Dialogando com variados ramos da arte, A ilha e o espelho entrelaça memória, empatia, ganância e culpa diante de questões como violência contra a mulher, identidade cultural, xenofobia, meio ambiente e destino dos refugiados. Uma inspiradora história com reflexões sobre o valor da amizade, a multiplicidade de olhares e a dignidade da vida humana.

“… no espaço limitado pelas bordas da foto como pelas páginas de um livro, o fotógrafo busca compreender o que se passa dentro e fora de si, transmitindo, a partir de fragmentos, uma vivência, um devaneio, um sentimento, uma mensagem; e mesmo o autorretrato mais intimista não foge a isso,como se fora um livro de memórias: a única forma de compreender o que vai dentro de si é olhando para o outro, enxergando o melhor e o pior na alteridade do espelho, observando no outro algo de nós mesmos, reconhecendo o duplo, vendo a Beleza e a dor. ” (pág. 288)

Meu primeiro contato com a escrita de Fausto Panicacci foi através de uma leitura coletiva de sua obra O silêncio dos livros em 2019. Nasceu ali uma grande admiração pelo autor que, assim como comentei na época, realiza um trabalho com profunda dedicação e qualidade de conteúdo. É notável, através das inúmeras referências culturais e da linguagem em vários momentos rebuscada (mas sem ser enfadonha), a erudição que o acompanha e a qual ele transborda em sua obra.
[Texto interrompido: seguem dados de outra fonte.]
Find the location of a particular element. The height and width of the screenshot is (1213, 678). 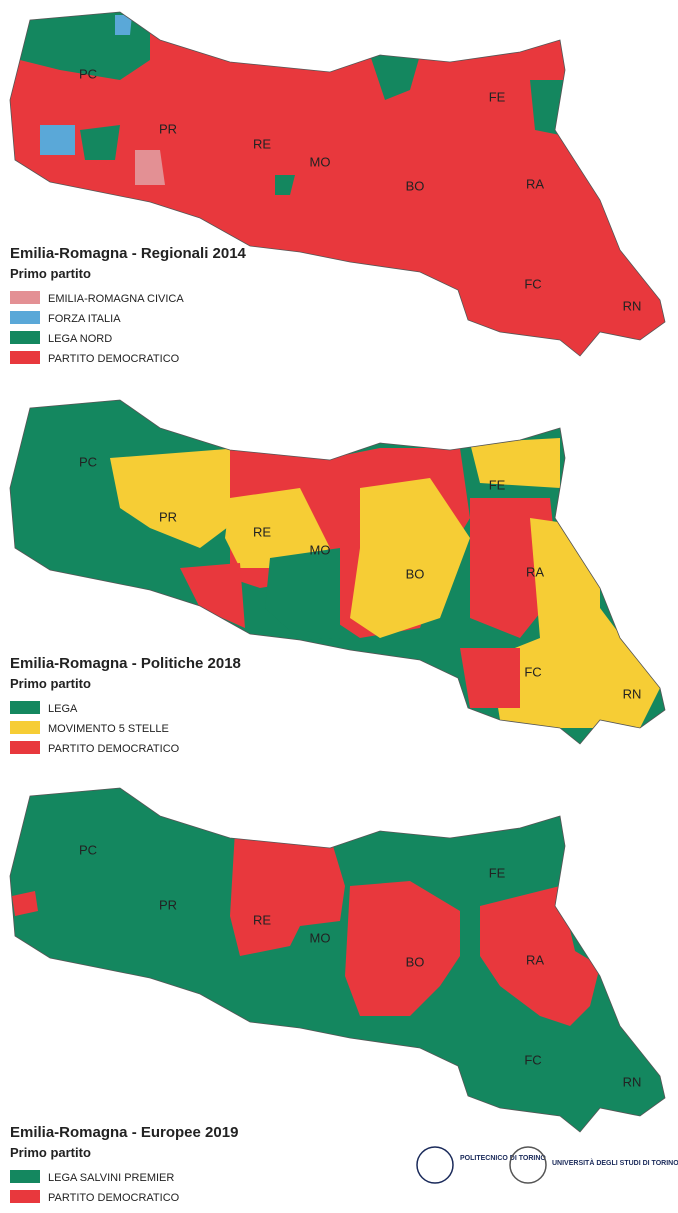

legend-label: LEGA is located at coordinates (63, 709).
A ilha e o espelho é um livro repleto de questionamentos, ensinamentos e reflexões profundas sobre temas como: violência contra a mulher, xenofobia, poluição, moralidade, dilemas profissionais, entre outros. A narrativa se desenrola através dos encontros e desencontros da personagem principal, Théo B. que, se torna parte de um grupo de amigos (cada um com personalidade e história de vida bem diferente um do outro) que se reúnem frequentemente no pub The Eagle, localizado nas imediações de Cambridge, famosa por ser uma antiga cidade universitária do Reino Unido.

Enfim, é uma leitura a ser feita com calma e muita atenção, assim como em uma terapia, pois, com certeza o leitor encontrará em suas páginas, novas formas de ver e compreender não apenas o seu paradoxo, mas também daqueles que nos cercam. Para mim foi uma leitura inesquecível de mais uma obra incomparável do genial autor Fausto Panicacci.
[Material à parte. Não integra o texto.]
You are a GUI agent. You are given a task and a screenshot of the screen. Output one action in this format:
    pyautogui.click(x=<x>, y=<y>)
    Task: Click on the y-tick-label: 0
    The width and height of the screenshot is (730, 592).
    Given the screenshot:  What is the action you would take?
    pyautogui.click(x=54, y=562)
” Um dos grandes desafios da vida é esse paradoxo da Beleza e da dor: compreender todo aquele mal sem perder a fé no humano, acreditar em estados contraditórios, amor o próprio paradoxo, o que só é possível a quem consiga contemplar a dignidade humana – de qualquer vida humana. Só no outro podemos enxergar nosso eu insular, que vê, e é visto, com outros olhos. Somos o que nos reconhecemos no outro, o que fazemos ao outro, o que amamos no outro, o que perdoamos no outro, o que perdemos no outro. O eu e o outro: a ilha e o espelho. (pág. 289)
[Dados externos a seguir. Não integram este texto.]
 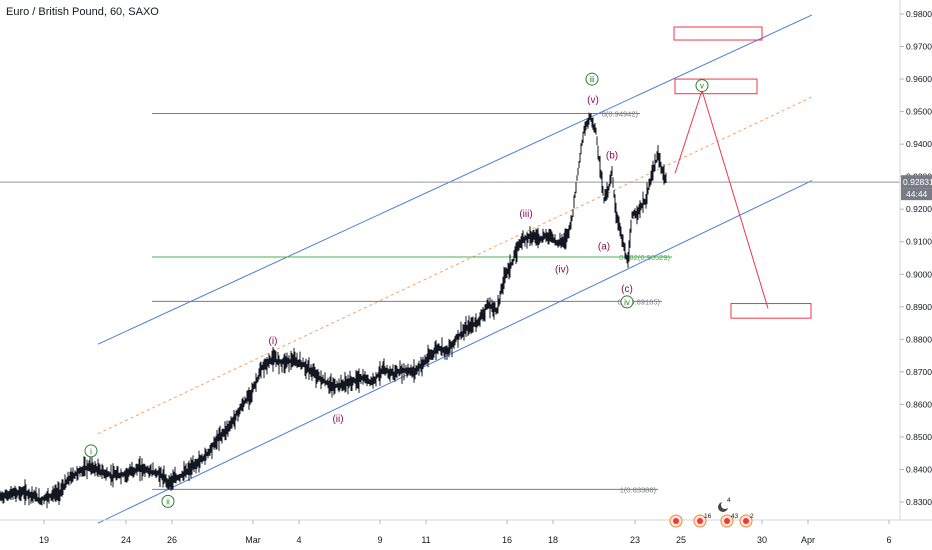 I want to click on x-tick-label: 11, so click(x=426, y=540).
FAUSTO LUCIANO PANICACCI nasceu em São João da Boa Vista, interior de São Paulo. Já morou em Cambridge (Inglaterra) e fez seu doutorado em Ciências Jurídicas na Universidade do Minho (Portugal), além de ser formado em Direito pela Universidade de São Paulo (USP). Sua paixão pela arte e literatura o levou a estudar Fotografia, História do Cinema e História da Arte. Atualmente, é promotor de Justiça e escritor com três obras publicadas, entre elas O silêncio dos livros, que alcançou a lista de mais vendidos na Espanha e no Brasil.